### Exercise brief
In the records below, find the line containing "You are a GUI", then copy that line and all lines after it, exactly, omitting every picture.

### Entries provided
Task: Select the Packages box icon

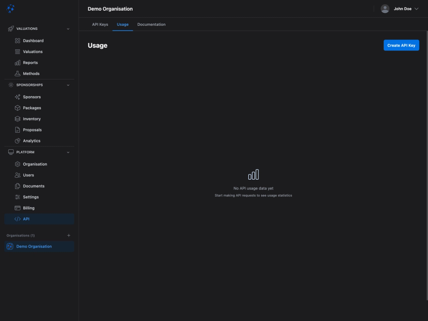Action: (17, 107)
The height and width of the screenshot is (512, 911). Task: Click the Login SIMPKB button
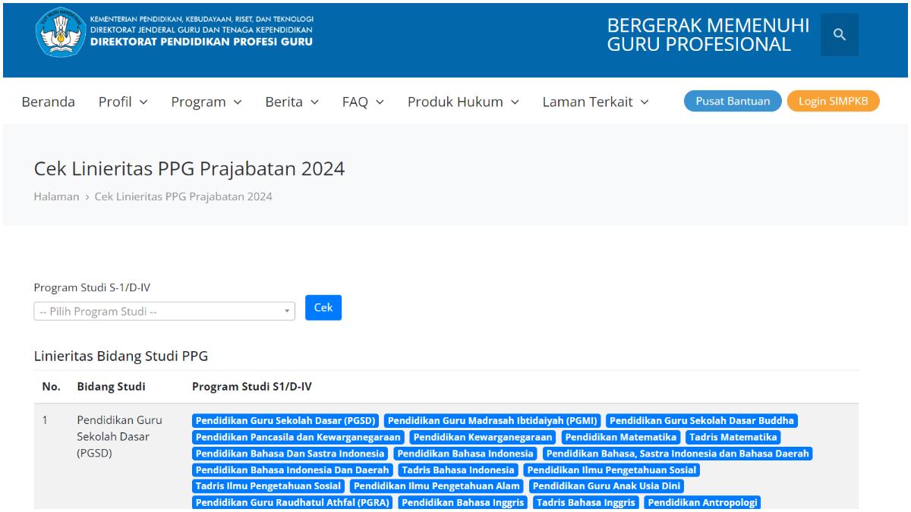833,101
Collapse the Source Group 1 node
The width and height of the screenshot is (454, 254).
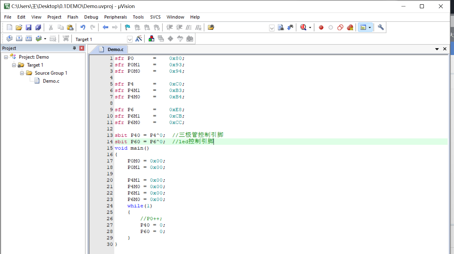click(x=22, y=73)
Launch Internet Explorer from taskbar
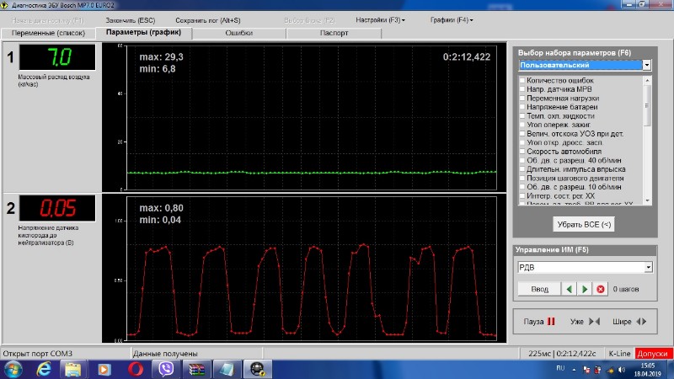The image size is (674, 379). coord(43,369)
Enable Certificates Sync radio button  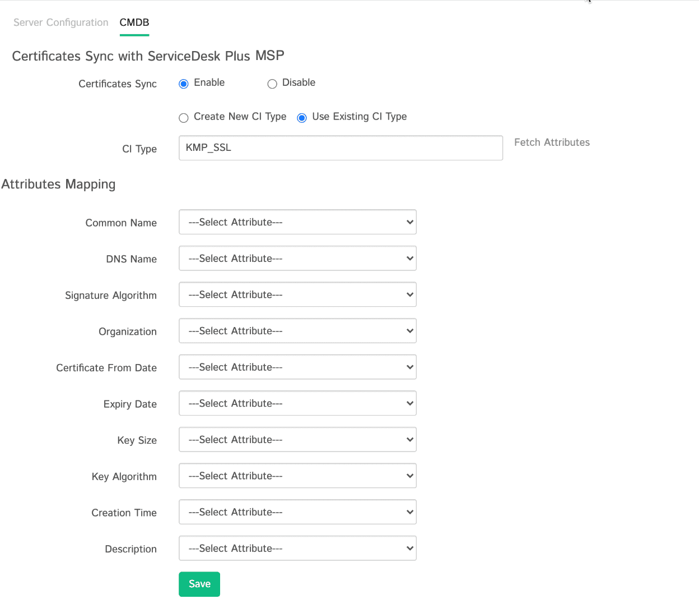tap(184, 84)
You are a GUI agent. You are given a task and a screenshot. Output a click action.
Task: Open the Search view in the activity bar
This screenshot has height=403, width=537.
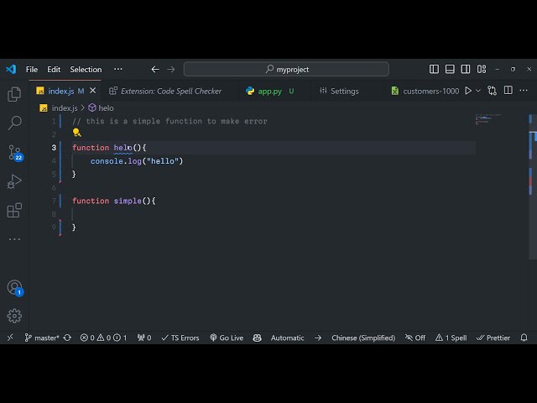coord(14,123)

### Exercise solution
You are a GUI agent. You are given a task and a screenshot. Output a click action.
Task: Open the Search view in the activity bar
This screenshot has height=403, width=537.
coord(14,123)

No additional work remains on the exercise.